Despite this sordid record, legal loopholes and accommodating American attorneys and accountants have allowed Obiang to launder huge sums into the United States.
The primary legal shortcoming is that many jurisdictions don’t require companies to disclose their true beneficial owners (as opposed to their registered owners, who serve as fronts). Dictators and despots can therefore easily hide their assets: instead of buying property in their names, they instead will buy a mansion owned, for example, by a Panamanian trust controlled by a Bahamian corporation that’s run by a company registered in Lichtenstein.
Obiang hired lawyers and accountants to set up shell companies with bank accounts that were used to launder money into America. His own ties were kept hidden so banks didn’t know they were handling his money.
Senator Carl M. Levin, Democrat of Michigan, has long advocated reforms that would require companies registered in the United States to reveal their beneficial owners.
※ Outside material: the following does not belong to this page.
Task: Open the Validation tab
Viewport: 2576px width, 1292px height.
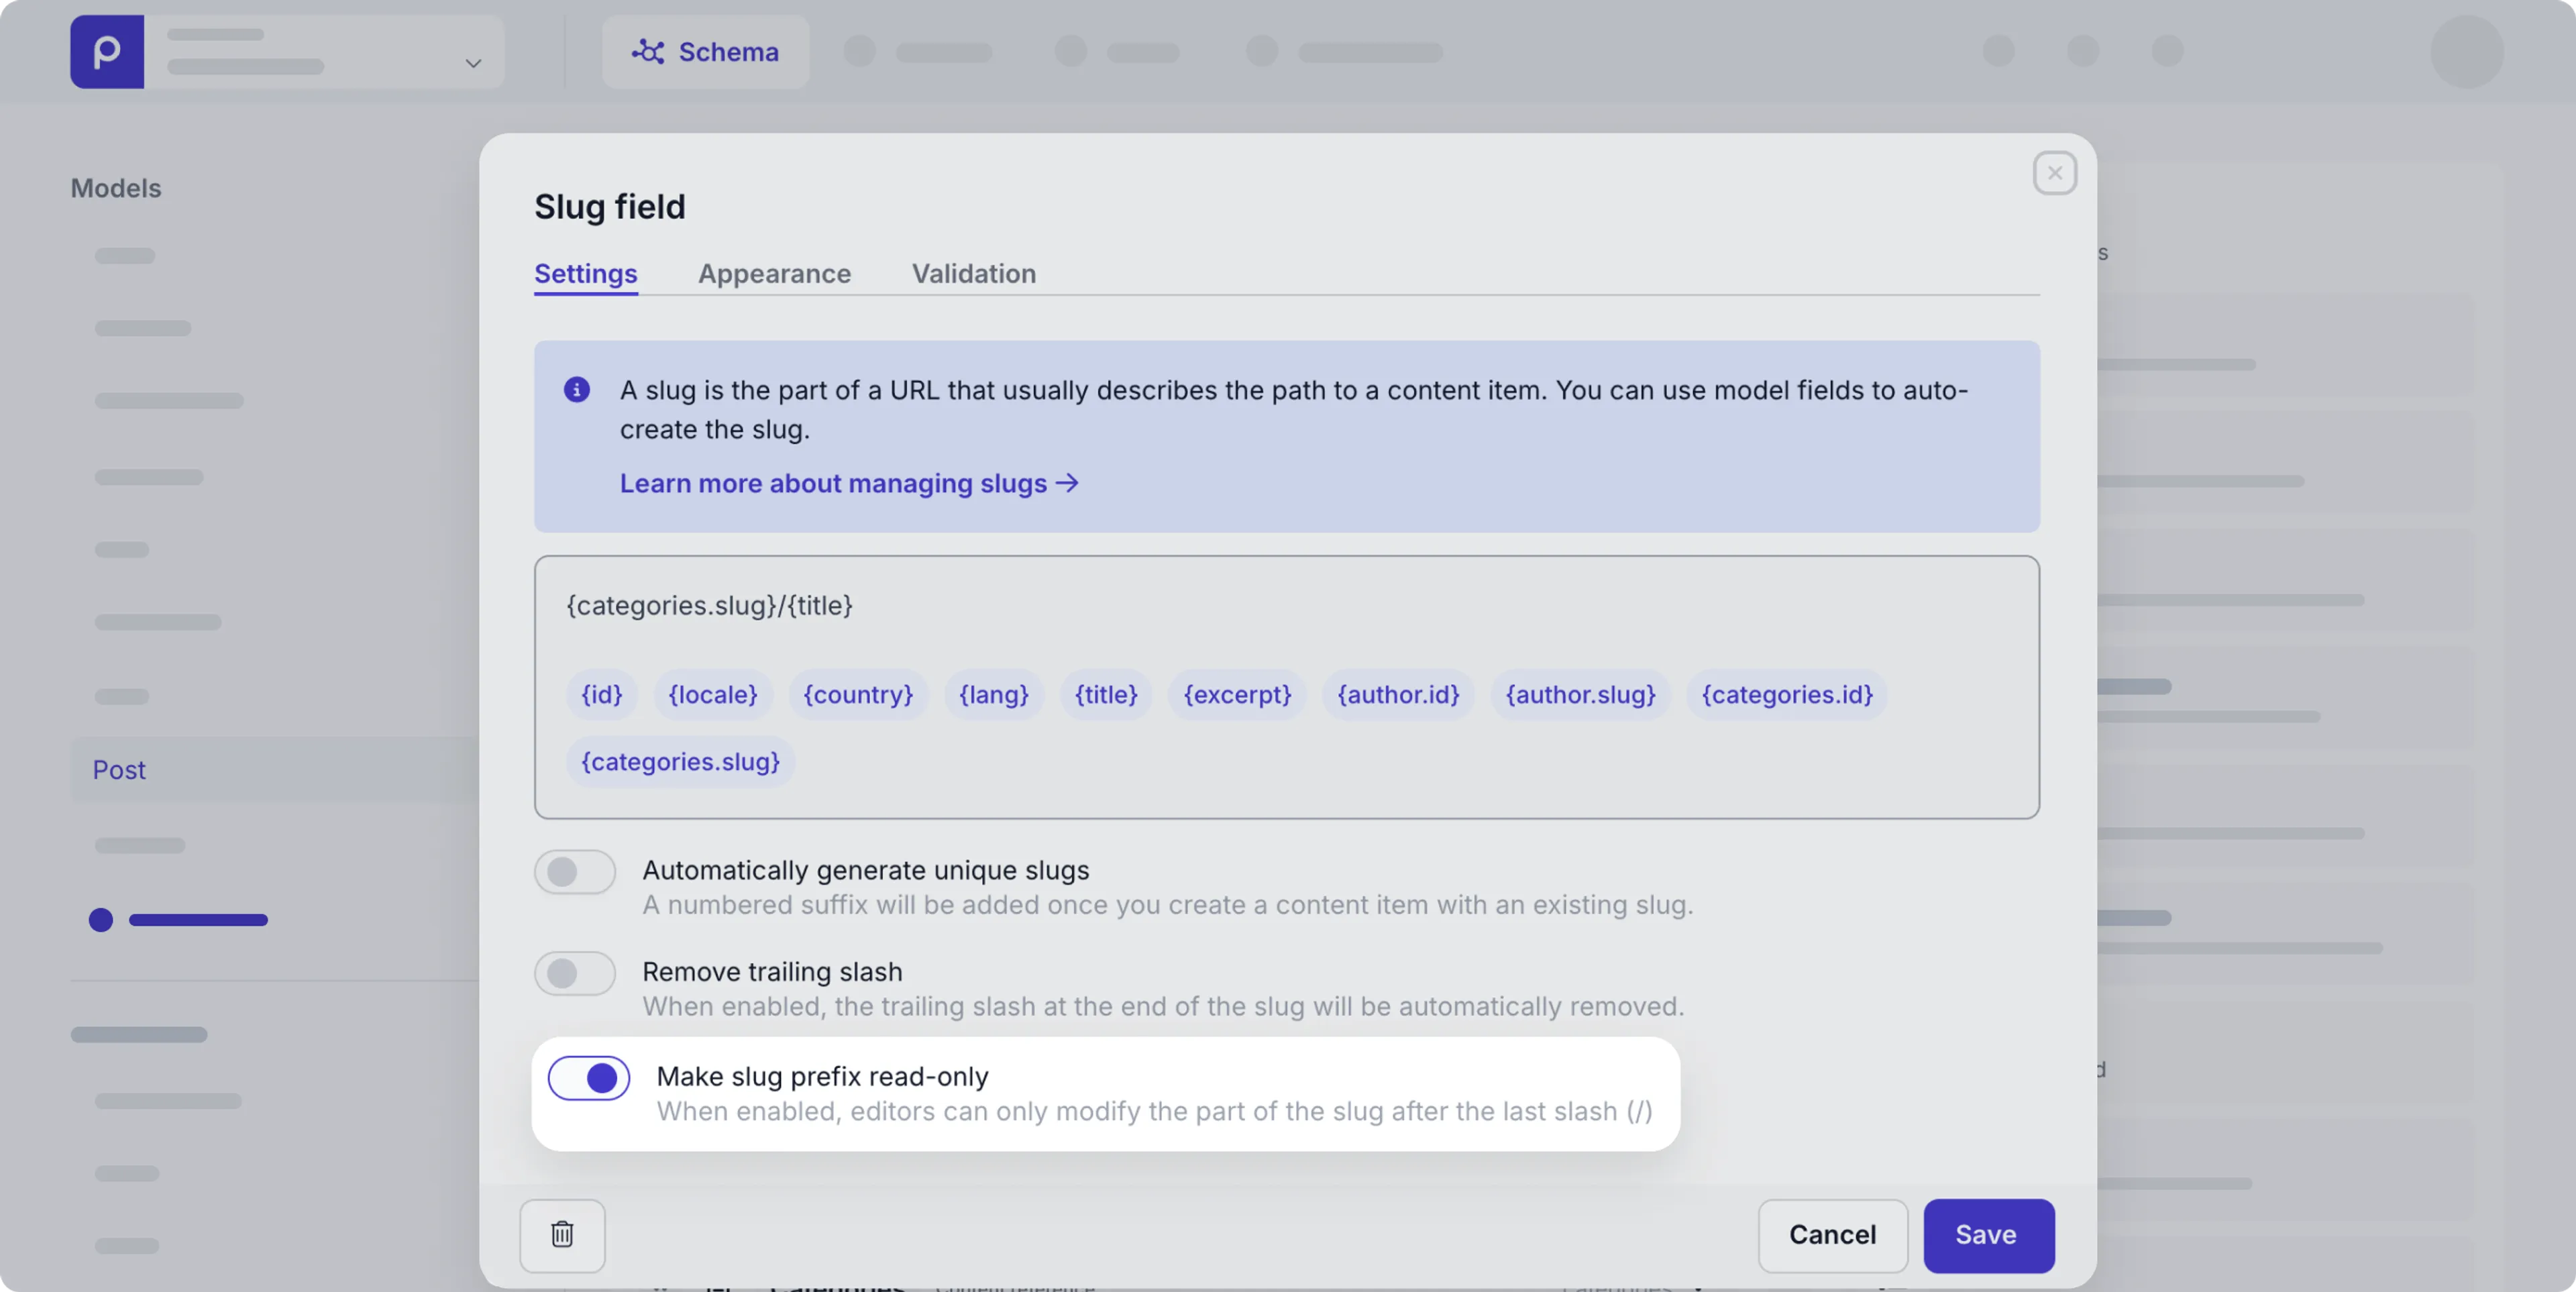Action: (x=973, y=273)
The World Bank, which found that America is the top destination for corrupt politicians trying to set up shell companies to access the financial system, supports the same goals.
Yet Levin’s bill has gone nowhere thanks to opposition from the United States Chamber of Commerce, the American Bar Association and the State of Delaware, America’s premier tax haven, where corporations outnumber people. “You can no longer open an account at a respectable bank merely with a suitcase of cash,” The Economist wrote recently. “Let the same apply to starting a limited company.”
Despots and crooks love to bring their money to America, not only for prestige but also because our corporate secrecy laws, like those of Switzerland and Luxembourg, make it almost impossible for law enforcement agencies to figure out who has money sheltered here.
So long as those loopholes remain open there is nothing to prevent future Obiangs from laundering their money in the United States and using the country as their personal shopping mall.
The New York Times
Ken Silverstein, a contributing editor at Harper’s Magazine, is a fellow at the Open Society Foundations.